Projet de réforme des retraites, trouver la sagesse – Publié dans LSPB, 03/2023

Donner de la voix sans trouver de voie et comme pour attraper des voix, le débat parlementaire sur le projet de Réforme de régime des retraites restera probablement dans les annales du pire. Espérons cependant qu’il trouve enfin un chemin de sagesse. Et puisque personne ne me demande mon avis, le voici.

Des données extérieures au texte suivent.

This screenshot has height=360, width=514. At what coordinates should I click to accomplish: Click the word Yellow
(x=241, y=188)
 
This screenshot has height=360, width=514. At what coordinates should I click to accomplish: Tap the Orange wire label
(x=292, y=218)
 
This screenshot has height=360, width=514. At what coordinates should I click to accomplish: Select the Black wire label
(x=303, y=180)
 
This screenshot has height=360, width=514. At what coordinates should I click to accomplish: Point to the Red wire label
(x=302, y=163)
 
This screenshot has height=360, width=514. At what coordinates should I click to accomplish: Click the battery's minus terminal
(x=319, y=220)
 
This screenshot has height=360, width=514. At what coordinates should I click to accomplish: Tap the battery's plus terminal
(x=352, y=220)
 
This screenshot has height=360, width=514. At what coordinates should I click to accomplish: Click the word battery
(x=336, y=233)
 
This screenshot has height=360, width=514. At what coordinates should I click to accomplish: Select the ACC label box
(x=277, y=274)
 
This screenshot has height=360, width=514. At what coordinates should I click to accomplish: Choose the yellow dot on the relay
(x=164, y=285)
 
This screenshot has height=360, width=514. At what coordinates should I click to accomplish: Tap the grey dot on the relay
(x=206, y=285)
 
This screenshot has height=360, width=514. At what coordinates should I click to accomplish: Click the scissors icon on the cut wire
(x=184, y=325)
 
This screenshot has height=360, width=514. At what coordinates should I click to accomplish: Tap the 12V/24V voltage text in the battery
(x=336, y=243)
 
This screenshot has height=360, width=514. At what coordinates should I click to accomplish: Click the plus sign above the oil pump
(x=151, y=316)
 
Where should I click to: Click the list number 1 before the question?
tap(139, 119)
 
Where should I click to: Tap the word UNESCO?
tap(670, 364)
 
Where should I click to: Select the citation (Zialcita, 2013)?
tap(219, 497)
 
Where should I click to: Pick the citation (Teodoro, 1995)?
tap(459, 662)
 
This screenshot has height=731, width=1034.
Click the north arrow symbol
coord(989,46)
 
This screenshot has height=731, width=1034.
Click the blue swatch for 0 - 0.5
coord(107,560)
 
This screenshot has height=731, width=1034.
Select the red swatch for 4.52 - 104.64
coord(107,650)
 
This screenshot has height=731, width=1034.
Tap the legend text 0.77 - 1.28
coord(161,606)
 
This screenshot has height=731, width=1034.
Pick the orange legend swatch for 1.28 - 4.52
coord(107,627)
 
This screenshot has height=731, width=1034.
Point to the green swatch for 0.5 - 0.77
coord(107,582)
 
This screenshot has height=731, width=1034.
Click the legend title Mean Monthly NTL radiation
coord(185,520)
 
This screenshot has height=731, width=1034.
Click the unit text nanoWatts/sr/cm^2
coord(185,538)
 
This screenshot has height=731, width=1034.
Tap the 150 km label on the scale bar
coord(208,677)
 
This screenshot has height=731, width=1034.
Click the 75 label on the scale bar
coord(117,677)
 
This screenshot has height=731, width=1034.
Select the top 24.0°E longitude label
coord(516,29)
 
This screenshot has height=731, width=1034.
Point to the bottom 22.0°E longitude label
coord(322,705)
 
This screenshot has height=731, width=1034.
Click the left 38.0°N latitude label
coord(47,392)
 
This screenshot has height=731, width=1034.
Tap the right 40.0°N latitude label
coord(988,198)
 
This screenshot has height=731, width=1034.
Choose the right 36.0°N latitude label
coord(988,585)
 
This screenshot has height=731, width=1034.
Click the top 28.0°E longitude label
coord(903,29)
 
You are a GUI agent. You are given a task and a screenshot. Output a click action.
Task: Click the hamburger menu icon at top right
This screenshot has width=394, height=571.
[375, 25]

L’exigence comptable brandie comme justificatif par le gouvernement est illisible. Non pas que les Français soient particulièrement dépensiers, fainéants, ou pressés de ruiner les générations à venir, car ils sont tout à fait capables de faire des efforts quand ils estiment ceux-ci nécessaires. Mais une menace de déséquilibre possible d’un régime social à moyen terme, partiellement contredite par le Conseil d’orientation des retraites, n’est plus audible. Surtout en cette période d’argent magique : crise sanitaire, en avant la planche à billets, crise énergétique, vive le chèque énergie, redevance audiovisuelle ringarde, les caisses de l’Etat compensent, taxe d’habitation trop chère, l’État rembourse les communes, etc etc. Qui peut encore croire ce gouvernement bon gestionnaire, et pourquoi donc vouloir toucher spécifiquement les retraites ? Pourquoi décider d’un îlot de rigueur dans un océan de dépenses, comme un stand vegan un jour de foire à la saucisse ?

Ni l’âge, ni l’argent ne sont importants dans cette affaire.

Car savez-vous que la retraite (à taux plein) est déjà fixée à 67 ans, et que parler de 64 ans pourrait ainsi paraître comme un progrès social ? En réalité les Français manifestent pour le maintien de « l’âge pivot » de 62 ans (au lieu de 64 voulu par le gouvernement), à savoir la date à laquelle ils peuvent partir en retraite … avec une pension décotée ! Manifester pour les retraites n’est donc pas une question d’argent, mais la seule volonté de vivre au plus tôt un temps choisi, car même le meilleur des ministres est incapable de dire quand sera le terme de nos existences. Se battre pour les retraites c’est se battre pour la vie !

Et puis, tous les spécialistes le disent, si on doit bouger l’âge de départ en retraite cette année, il faudra à nouveau modifier la loi dans 10 ans, et dans 10 ans encore.

Et quant aux régimes spéciaux, je n’ai rien entendu sur la Carel, la retraite complémentaire des élus, qui permet d’augmenter la rémunération (différée) de nos édiles sans passer par les foudres d’un vote public … et on peut la liquider dès 55 ans ! Sans parler de celle des sénateurs

Pourtant les Français adorent le travail. Il suffit de regarder comment vivent nos retraités.

Certes une minorité coince au canapé ou sur les greens de golf, mais une majorité garde les petits-enfants, organise la collecte de la Banque alimentaire, sont élus municipaux, dirigeants associatifs, aidants familiaux ou jardiniers en circuit court, ils participent de la production nationale, même si cela n’est pas toujours pris en compte dans le calcul du PIB.

Si nos concitoyens « s’accrochent » à l’âge pivot de 62 ans, c’est qu’ils ont besoin de se projeter, de préparer leur avenir, voire même de manger, quand on connaît le faible taux d’emploi au-delà de 55 ans …

Alors, on fait quoi ?

Car on est bien d’accord, si les Français commencent leur carrière plus tard pour l’achever plus tôt, s’ils travaillent moins dans la semaine, moins dans l’année, et moins dans la vie, tout en ayant déjà épuisé le ressort des gains de productivité, il y a bien un moment où ça va coincer. Par exemple quand les ouvriers chinois en auront marre de travailler pour nous au prix de deux queues de cerise, et de financer notre dette et notre « modèle » en prêtant à notre Etat. Il faut bien faire quelque chose, et vite.

Or c’est là l’erreur de syntaxe du gouvernement. Quand il veut rogner notre retraite, il s’attaque à notre possibilité de vivre, au lieu de promouvoir la valeur travail !

Promouvoir le travail, ce n’est pas obliger un maçon à monter des parpaings jusqu’à 64 ans, ou une aide soignante à faire des toilettes jusqu’au moment d’en bénéficier elle-même. Promouvoir le travail, c’est faciliter des reconversions au-delà de la cinquantaine, par la formation ou les passerelles, c’est rendre l’embauche de seniors plus attractive (en l’exonérant de cotisations chômage?), la fin de carrière plus douce, c’est privilégier l’épanouissement sur la contrainte, l’incitation sur l’obligation.

A voir si la sagesse de nos aînés inspirera celle de nos élus.